Un mese dopo, sotto il manto di un campo di allenamento di Trigoria sono state ritrovate venti bombe da mortaio inesplose, risalenti alla Seconda Guerra Mondiale. Di lì a poco inizierà il calvario della più grande promessa della storia recente della Roma, Nicolò Zaniolo.
I tentativi per ingraziarsi le forze divine nel frattempo non si sono fermati. Nel luglio del 2022 l’ex cappellano di Trigoria, Monsignor Frezza, è stato creato cardinale. Alla guida dei giallorossi è arrivato José Mourinho (amico personale del cardinale portoghese José Tolentino de Mendonça, con il quale ha avuto una conversazione poi pubblicata sul sito della società), che in riferimento ai continui infortuni della Roma ha parlato di “storia clinica” dei suoi giocatori, sottolineando cioè che la strategia di mercato romanista ha imposto l’acquisto di profili soggetti agli infortuni, come Dybala e lo stesso Renato Sanches. Cosa voleva dire Mourinho? Forse che la Roma stava cercando di prendere giocatori già infortunati per evitarne di nuovi? Di sicuro nulla di tutto questo è servito. Se infatti le parole di Mourinho possono spiegare molti degli infortuni muscolari, diverso è il discorso per i 18 infortuni traumatici con cui la Roma ha chiuso la scorsa stagione, tra cui la rottura della tibia di Wijnaldum durante la preparazione e tre immancabili infortuni al crociato (Darboe, Kumbulla e Abraham, quest’ultimo a dieci minuti dal termine della stagione).
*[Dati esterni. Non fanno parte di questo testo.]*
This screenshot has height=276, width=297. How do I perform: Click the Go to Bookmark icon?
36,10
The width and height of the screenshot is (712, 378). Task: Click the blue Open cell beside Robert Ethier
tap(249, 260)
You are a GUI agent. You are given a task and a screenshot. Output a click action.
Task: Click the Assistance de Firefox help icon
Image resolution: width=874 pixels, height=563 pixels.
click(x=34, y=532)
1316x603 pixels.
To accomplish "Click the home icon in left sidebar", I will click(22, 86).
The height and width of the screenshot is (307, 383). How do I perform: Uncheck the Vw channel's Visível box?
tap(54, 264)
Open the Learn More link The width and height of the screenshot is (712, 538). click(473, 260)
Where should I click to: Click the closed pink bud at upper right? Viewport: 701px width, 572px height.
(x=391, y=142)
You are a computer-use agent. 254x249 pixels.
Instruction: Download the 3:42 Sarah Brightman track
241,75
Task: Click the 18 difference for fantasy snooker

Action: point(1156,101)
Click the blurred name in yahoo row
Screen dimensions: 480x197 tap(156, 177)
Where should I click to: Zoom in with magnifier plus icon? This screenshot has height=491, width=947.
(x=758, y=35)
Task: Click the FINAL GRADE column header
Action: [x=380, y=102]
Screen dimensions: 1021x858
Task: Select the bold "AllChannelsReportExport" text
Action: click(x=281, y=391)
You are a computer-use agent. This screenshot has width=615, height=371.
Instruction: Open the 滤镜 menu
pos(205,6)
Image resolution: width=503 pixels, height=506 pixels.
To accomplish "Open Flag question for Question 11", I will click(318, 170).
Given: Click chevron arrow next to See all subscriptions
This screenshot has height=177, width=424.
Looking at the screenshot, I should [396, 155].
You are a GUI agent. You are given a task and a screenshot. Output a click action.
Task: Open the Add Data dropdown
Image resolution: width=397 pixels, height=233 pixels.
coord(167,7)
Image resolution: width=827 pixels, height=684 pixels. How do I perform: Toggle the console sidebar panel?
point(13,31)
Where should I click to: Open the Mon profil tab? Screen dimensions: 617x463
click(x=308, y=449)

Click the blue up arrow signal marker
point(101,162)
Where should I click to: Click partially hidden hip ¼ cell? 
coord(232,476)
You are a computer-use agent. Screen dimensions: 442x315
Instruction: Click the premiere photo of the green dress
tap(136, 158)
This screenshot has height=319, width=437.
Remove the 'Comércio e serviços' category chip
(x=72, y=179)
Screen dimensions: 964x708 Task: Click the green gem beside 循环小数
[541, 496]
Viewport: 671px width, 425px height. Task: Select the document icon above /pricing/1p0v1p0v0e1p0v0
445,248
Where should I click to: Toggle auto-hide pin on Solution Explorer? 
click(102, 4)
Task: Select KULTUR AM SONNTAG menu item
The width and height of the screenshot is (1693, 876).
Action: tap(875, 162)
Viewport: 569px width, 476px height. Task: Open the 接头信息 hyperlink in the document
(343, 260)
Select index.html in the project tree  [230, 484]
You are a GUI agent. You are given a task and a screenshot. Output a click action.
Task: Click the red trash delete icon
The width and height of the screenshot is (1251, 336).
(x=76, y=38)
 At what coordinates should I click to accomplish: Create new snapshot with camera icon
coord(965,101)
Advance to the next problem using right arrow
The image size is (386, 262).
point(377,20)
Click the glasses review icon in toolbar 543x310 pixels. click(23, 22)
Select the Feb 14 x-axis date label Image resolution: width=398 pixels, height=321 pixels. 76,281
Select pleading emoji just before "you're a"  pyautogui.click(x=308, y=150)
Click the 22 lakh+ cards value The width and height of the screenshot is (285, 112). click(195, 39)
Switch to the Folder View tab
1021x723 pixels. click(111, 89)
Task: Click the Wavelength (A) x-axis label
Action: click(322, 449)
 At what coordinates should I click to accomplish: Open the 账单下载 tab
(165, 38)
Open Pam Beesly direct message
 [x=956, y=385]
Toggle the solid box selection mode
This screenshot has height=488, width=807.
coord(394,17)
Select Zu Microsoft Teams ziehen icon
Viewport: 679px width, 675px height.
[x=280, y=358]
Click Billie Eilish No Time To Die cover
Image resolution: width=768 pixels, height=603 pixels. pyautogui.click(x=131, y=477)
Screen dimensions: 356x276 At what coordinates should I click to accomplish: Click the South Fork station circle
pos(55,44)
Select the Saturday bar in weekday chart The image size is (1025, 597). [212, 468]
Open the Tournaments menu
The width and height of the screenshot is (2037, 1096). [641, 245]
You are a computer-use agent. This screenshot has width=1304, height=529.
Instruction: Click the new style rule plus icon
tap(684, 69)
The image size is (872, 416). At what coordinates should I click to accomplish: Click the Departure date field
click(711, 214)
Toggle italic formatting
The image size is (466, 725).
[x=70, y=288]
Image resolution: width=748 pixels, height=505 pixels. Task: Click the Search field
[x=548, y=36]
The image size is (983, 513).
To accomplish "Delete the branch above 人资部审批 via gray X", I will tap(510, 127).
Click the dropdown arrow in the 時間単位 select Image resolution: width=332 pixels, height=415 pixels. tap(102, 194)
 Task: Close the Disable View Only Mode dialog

Come spiegare tutto questo, allora? Si può fare come da millenni, affidandosi ai polli augurali, ravvisando maledizioni e invocando benedizioni. Oppure si può fare alla maniera di Gadda: arrendersi al fatto che in molti pasticciacci il colpevole c’è, ma non si trova, che la realtà è complessa e tanto più proviamo a spiegarla, tanto più ci sfugge.
Ma in effetti, a pensarci bene, il nome Trigoria deriva dal latino tres gores, tre fiumi. In quella zona però, di fiumi non ce ne sono. Un mio caro amico giura che in realtà scorrano sotterranei al campo sportivo, generando un microclima smisuratamente umido, che fiacca le ossa e i muscoli dei calciatori della Roma, favorendo gli infortuni. In effetti, basta una breve ricerca per scoprire che lo storico Giuseppe Tomassetti imputa l’origine del nome “ai numerosi affluenti del Fosso di Malafede”. Un nome troppo evocativo per credere che sia solo un caso.